Share feedback forms with your users

Once you've created a channel, you can share it with your users so they can start submitting feedback. Each channel has a unique URL that serves a branded feedback form.

Channel URL format

Every channel has a public URL in this format:

https://yourapp.com/c/{workspace-slug}/{channel-slug}

For example, if your workspace slug is acme-corp and your channel slug is bug-reports, the URL would be:

https://yourapp.com/c/acme-corp/bug-reports

How to share

There are several ways to share your feedback channel:

  • Hosted link — Copy the /c/ URL and share it via email, chat, or documentation
  • Embed widget — Paste the JS snippet from the channel's settings into your site. It adds a floating feedback button that opens the intake form in an overlay — no redirect required.
  • Public portal — Share the /portal/ URL for a read-only view of submitted issues, so your users can track the status of their feedback.
  • Support page or docs — Link to your feedback channel from your help center or release notes
  • Slack or Teams — Pin the link in a channel where your users or team collaborate

QR codes — put your link in the real world

Every channel can generate a QR code for its intake link — scanning it with a phone camera opens the feedback form directly. Use it anywhere your customers are physically present: signage, receipts, packaging, table tents, event badges.

  • Open the QR dialog from the channel list (the QR icon next to Copy URL), or download one right after creating your first channel during onboarding.
  • Download as PNG (1024×1024 — sharp from business card up to A4 poster) or SVG (vector, for print shops and signage).
  • Scans are tagged with ?src=qr so you can distinguish QR traffic in your analytics.
Note
For private channels, the QR embeds the access code — anyone who scans it can submit.

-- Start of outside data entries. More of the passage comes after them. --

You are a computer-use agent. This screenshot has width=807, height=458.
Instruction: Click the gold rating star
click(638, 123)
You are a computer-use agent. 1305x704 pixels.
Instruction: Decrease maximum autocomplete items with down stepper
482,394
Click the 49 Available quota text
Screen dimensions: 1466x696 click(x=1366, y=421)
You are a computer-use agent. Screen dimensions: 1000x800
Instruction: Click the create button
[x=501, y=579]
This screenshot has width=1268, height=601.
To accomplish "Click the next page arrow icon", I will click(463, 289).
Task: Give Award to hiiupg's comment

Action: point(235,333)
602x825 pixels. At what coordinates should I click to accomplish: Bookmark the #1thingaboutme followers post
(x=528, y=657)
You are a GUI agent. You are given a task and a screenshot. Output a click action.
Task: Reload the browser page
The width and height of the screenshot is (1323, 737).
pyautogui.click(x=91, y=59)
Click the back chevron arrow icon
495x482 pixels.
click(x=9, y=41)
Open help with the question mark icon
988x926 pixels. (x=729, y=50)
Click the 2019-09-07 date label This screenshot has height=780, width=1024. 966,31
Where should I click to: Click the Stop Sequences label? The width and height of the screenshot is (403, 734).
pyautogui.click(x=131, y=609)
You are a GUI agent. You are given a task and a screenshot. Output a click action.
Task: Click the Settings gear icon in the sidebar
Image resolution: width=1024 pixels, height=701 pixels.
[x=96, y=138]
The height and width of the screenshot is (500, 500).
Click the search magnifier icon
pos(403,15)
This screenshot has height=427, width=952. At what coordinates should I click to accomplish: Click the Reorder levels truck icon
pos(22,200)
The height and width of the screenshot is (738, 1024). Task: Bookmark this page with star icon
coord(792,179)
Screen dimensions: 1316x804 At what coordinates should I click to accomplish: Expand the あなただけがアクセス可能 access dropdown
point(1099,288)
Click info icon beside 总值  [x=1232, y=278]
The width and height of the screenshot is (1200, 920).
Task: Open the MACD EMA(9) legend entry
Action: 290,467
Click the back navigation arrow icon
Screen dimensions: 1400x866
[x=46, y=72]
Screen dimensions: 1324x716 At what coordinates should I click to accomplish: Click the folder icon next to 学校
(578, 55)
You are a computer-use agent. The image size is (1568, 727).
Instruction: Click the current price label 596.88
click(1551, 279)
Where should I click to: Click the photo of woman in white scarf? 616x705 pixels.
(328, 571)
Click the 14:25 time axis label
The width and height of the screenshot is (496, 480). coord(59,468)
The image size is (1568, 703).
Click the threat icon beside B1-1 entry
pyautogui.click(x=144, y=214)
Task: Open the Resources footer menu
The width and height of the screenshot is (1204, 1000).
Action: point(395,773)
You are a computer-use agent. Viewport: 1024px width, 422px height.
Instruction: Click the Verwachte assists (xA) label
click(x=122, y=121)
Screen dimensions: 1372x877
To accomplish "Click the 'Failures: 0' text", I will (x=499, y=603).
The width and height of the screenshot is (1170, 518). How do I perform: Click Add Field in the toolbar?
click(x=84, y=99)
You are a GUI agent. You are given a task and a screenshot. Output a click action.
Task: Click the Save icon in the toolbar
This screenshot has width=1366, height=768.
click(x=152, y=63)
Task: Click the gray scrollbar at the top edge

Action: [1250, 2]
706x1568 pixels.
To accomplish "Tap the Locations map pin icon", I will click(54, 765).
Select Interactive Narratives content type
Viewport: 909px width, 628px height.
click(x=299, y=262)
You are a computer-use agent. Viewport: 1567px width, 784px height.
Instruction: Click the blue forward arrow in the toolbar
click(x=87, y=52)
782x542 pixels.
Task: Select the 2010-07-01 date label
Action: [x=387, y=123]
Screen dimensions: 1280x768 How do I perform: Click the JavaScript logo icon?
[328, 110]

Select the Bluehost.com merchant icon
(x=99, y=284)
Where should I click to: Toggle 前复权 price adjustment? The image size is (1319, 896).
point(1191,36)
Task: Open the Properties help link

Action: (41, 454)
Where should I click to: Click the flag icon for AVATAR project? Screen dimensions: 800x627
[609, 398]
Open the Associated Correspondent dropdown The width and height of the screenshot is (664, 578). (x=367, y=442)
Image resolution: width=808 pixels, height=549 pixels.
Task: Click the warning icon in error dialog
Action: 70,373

Rotating the access code invalidates printed copies, so reprint after a rotation.

What submitters see

When someone visits your channel URL, they'll see a branded feedback form with:

  • Your workspace logo and name
  • A form to enter their name and email
  • Category selection (if the channel has multiple categories configured)
  • The dark or light theme configured for the channel

After entering their details, the AI assistant begins a conversation to gather feedback. The conversation is streamed in real-time for a natural chat experience.

Private channels

If your channel visibility is set to private, access is controlled via the link itself. The access code is passed as a ?code= URL parameter — share the full link with authorized users and they go straight to the form. Visitors who arrive without a valid code see a closed-access message and cannot proceed.

Note
Because access is encoded in the URL, there's no code-entry form to fill out. For team-internal channels, this provides a lightweight access control mechanism without requiring user accounts.

Paused channels

If a channel is paused, visitors will see a message indicating that feedback is not currently being accepted. This is useful when you need to temporarily stop collecting feedback — for example, during a major release or when your team is at capacity.